Abstract Cancer progression is often driven by somatic mutations. Despite several well-known driver mutations, more evidence has shown that genetic alterations in cytoskeleton organization enhance tumor aggressiveness and promote cancer progression, suggesting their roles as potential drivers. In this study, pan-cancer genetic analyses by using TCGA cohorts, more frequent mutation events were found in cytoskeleton-related genes as compared to total annotated genes, especially in cancers derived from hollow organs. High-dimensional analysis of molecular alterations in cancer (HD-MAC) suggested gene mutations in SPTAN1 and its partner SPTBN1 as potential prognostic biomarkers for clinical outcomes of patients with bladder cancer.
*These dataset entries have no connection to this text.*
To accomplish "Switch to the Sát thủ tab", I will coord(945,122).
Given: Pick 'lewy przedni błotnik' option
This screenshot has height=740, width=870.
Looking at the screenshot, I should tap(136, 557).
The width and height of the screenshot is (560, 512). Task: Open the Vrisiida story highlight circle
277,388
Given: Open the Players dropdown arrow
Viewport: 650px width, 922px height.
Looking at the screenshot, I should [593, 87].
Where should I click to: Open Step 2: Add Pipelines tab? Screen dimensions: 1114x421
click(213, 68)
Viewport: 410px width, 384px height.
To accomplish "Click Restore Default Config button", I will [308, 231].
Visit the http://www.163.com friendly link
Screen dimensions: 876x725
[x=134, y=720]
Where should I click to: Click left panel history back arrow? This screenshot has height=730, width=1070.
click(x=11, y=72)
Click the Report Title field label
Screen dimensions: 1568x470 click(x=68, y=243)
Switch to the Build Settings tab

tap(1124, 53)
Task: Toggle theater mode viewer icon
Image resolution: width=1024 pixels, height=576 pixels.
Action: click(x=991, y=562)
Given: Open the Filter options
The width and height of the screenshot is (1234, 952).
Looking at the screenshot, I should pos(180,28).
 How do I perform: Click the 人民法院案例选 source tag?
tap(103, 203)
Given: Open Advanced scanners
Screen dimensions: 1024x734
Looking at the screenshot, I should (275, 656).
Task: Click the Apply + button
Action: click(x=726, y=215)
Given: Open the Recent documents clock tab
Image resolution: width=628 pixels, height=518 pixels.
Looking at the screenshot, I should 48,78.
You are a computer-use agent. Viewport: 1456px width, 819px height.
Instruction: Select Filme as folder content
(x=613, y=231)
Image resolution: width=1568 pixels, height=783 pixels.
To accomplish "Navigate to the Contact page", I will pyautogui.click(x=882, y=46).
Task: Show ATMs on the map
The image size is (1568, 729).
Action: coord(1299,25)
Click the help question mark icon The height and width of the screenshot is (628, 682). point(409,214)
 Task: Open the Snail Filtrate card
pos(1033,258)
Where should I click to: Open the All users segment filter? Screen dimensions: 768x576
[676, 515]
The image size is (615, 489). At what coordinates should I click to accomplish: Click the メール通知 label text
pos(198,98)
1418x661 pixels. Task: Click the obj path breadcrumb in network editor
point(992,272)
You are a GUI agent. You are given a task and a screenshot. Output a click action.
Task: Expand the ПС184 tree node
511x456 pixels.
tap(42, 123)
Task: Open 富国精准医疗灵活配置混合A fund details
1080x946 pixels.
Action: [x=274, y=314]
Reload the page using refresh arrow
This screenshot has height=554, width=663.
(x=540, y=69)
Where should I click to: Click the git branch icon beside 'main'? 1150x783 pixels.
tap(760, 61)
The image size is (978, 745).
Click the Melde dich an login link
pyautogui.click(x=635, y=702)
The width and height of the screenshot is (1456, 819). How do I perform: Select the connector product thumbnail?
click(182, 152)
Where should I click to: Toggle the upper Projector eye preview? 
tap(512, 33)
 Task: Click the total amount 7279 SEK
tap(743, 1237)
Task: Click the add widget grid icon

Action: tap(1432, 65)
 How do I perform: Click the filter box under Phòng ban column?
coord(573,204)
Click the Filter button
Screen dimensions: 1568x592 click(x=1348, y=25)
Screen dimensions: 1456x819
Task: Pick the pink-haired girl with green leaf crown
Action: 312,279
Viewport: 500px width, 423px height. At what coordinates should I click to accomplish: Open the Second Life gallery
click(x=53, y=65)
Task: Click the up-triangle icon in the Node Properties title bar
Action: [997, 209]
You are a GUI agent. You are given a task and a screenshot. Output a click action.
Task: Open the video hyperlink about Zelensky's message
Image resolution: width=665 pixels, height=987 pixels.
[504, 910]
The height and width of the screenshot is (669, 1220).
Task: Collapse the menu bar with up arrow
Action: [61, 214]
Gene knockdown in either SPTAN1 or SPTBN1, mimicking silencing mutations in cancer tissues, caused cell morphology changes, DNA breaks, and alternations in cytokine profiles via activating cGAS-STING mediated interferon signaling. Xenograft tumor models also indicate accelerated tumor growth in SPTAN1- or SPTBN1-silenced cells, suggesting a more advanced cancer type. Based on immune staining in both human and mouse samples, increased CD8+ T cell infiltration was in tumor lesions with mutations or truncations in SPTAN1/SPTBN1 genes. In addition, several known substitution mutations were found as potent neo-antigens based on MHC II binding prediction, which could be utilized as targets for immune checkpoint therapy. This study provides a novel insight into how the cytoskeleton can contribute to cancer progression and find out predictive biological indicators with therapeutic values. Citation Format: Brian Yu-Ting Kuo. Mutations in cytoskeleton genes SPTAN1/SPTBN1 serve as novel predictive markers for immunotherapy against bladder cancer [abstract]. In: Proceedings of the American Association for Cancer Research Annual Meeting 2024; Part 1 (Regular Abstracts); 2024 Apr 5-10; San Diego, CA. Philadelphia (PA): AACR; Cancer Res 2024;84(6_Suppl):Abstract nr 7040.